37603.fb2 Consuelo - читать онлайн бесплатно полную версию книги . Страница 257

Consuelo - читать онлайн бесплатно полную версию книги . Страница 257

La crainte de trahir par son émotion un secret qu'elle avait jusque là

Si bien caché au fond de son âme rendit à Consuelo la force de se

contraindre, et de laisser croire à Albert que la situation où il l'avait

surprise n'avait rien d'extraordinaire. Au moment où le jeune comte

l'avait reçue dans ses bras, pâle et prête à défaillir, Anzoleto et son

guide venaient de disparaître au loin dans les sapins, et Albert put

s'attribuer à lui-même le danger qu'elle avait couru de tomber dans

le précipice. L'idée de ce danger, qu'il avait causé sans doute en

l'effrayant par son approche, venait de le troubler lui-même à tel point

qu'il ne s'aperçut guère du désordre de ses réponses dans les premiers

instants. Consuelo, à qui il inspirait encore parfois un certain effroi

superstitieux, craignit d'abord qu'il ne devinât, par la force de ses

pressentiments, une partie de ce mystère.

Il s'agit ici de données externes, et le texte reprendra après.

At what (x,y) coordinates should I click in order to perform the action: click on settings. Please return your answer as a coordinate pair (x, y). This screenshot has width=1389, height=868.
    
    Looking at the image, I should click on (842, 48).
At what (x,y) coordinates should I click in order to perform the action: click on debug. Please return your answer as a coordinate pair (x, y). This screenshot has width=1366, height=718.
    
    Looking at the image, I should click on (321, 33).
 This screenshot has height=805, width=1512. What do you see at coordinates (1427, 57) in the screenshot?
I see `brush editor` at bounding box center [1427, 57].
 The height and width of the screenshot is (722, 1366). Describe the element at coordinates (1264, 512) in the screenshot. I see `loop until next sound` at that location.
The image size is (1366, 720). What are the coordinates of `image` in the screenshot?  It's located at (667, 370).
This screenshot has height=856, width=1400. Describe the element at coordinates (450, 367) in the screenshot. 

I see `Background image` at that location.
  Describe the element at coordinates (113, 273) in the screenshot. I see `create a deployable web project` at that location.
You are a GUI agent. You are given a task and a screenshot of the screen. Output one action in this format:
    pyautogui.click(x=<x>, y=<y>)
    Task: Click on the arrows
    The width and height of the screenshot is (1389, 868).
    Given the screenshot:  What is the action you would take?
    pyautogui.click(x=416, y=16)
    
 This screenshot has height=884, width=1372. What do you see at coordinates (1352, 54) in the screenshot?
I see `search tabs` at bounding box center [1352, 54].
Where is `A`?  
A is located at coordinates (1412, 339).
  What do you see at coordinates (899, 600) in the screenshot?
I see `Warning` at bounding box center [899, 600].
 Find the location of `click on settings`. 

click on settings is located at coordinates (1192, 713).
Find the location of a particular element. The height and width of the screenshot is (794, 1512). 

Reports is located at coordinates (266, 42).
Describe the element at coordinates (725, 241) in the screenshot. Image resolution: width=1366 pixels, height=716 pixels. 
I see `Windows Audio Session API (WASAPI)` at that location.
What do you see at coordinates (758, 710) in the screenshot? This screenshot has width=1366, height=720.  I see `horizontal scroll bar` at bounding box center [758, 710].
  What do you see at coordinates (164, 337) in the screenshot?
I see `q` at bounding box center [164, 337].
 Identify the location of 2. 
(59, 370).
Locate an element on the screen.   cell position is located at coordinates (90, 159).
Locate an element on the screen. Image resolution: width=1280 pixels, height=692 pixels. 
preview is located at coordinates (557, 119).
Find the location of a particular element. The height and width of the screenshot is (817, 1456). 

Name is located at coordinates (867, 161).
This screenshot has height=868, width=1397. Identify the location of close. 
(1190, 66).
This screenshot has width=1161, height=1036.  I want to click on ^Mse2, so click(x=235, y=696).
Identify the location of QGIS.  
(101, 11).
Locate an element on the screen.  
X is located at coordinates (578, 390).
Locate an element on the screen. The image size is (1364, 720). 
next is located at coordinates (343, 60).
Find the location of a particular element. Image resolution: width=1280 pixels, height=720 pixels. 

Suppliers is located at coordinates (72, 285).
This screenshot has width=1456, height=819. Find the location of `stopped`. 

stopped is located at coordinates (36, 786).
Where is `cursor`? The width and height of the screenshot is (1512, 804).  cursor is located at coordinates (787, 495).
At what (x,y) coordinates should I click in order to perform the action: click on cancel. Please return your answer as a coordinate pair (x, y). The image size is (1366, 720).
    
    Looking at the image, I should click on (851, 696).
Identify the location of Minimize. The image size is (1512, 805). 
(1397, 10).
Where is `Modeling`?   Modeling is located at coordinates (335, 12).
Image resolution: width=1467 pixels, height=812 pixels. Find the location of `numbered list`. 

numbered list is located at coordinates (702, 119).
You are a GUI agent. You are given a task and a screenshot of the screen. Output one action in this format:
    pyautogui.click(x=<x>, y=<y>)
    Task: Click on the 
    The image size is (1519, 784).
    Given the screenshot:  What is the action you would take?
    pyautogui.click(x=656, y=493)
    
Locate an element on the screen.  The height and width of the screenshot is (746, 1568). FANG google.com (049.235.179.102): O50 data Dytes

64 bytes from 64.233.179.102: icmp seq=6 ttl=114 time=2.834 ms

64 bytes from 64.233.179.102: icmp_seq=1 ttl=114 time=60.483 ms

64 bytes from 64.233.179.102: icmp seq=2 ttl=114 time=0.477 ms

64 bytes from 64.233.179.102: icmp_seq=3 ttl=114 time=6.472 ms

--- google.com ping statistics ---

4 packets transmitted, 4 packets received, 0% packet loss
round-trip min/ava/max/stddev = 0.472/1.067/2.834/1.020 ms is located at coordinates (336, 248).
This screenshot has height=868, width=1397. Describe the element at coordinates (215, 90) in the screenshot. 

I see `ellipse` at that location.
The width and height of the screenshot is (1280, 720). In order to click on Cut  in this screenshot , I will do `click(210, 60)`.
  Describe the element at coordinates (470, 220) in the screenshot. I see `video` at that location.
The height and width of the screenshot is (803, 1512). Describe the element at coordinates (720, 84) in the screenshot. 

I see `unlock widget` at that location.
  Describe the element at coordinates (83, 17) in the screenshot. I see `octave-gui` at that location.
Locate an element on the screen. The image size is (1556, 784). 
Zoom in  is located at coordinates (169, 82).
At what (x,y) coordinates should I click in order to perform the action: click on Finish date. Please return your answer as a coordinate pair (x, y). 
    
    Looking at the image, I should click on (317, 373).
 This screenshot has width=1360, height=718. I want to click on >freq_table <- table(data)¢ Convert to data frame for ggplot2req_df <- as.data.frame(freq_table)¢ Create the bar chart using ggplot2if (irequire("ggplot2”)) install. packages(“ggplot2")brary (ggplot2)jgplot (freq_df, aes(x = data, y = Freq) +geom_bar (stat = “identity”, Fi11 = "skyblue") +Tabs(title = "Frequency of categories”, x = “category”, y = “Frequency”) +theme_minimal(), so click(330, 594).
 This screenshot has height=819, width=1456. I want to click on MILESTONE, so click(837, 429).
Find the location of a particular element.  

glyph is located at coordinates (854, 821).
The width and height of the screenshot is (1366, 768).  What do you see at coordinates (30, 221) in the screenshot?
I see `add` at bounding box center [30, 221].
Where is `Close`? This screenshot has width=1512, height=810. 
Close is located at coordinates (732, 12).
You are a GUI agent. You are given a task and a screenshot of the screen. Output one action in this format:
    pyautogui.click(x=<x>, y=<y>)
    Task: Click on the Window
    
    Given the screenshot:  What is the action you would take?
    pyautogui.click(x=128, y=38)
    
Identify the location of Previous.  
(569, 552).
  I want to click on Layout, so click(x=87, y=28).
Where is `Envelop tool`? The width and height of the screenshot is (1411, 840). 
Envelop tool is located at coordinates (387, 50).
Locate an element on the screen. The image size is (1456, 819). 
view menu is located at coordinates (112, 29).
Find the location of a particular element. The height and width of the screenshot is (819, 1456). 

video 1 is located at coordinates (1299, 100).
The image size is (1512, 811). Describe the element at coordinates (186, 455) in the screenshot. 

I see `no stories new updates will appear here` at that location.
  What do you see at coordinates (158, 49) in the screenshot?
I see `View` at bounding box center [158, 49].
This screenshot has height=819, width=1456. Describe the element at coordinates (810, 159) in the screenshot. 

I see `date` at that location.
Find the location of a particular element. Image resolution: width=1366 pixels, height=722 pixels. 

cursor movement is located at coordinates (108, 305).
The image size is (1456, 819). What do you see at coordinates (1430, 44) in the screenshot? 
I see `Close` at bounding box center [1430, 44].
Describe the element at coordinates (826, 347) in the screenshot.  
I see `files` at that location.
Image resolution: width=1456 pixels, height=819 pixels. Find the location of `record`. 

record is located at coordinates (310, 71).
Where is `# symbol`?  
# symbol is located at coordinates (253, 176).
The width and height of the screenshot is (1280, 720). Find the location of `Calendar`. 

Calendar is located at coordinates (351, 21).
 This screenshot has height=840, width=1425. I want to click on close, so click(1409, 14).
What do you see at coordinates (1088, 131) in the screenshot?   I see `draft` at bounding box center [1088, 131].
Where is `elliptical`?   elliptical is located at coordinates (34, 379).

Mais Albert, depuis que l'amour

le faisait vivre de la vie des autres hommes, semblait avoir perdu les

facultés en quelque sorte surnaturelles qu'il avait possédées auparavant.

Elle put maîtriser bientôt son agitation, et la proposition qu'il lui fit

de la conduire à son ermitage ne lui causa pas en ce moment le déplaisir

qu'elle en eût ressenti quelques heures auparavant. Il lui sembla que

l'âme austère et l'habitation lugubre de cet homme si sérieusement dévoué

à son sort s'ouvraient devant elle comme un refuge où elle trouverait le

calme et la force nécessaires pour lutter contre les souvenirs de sa

passion. «C'est la Providence qui m'envoie cet ami au sein des épreuves,

pensa-t-elle, et ce sombre sanctuaire où il veut m'entraîner est là comme

un emblème de la tombe où je dois m'engloutir, plutôt que de suivre la

trace du mauvais génie que je viens de voir passer. Oh! oui, mon Dieu!

Plutôt que de m'attacher à ses pas, faites que la terre s'entr'ouvre

sous les miens, et ne me rende jamais au monde des vivants!».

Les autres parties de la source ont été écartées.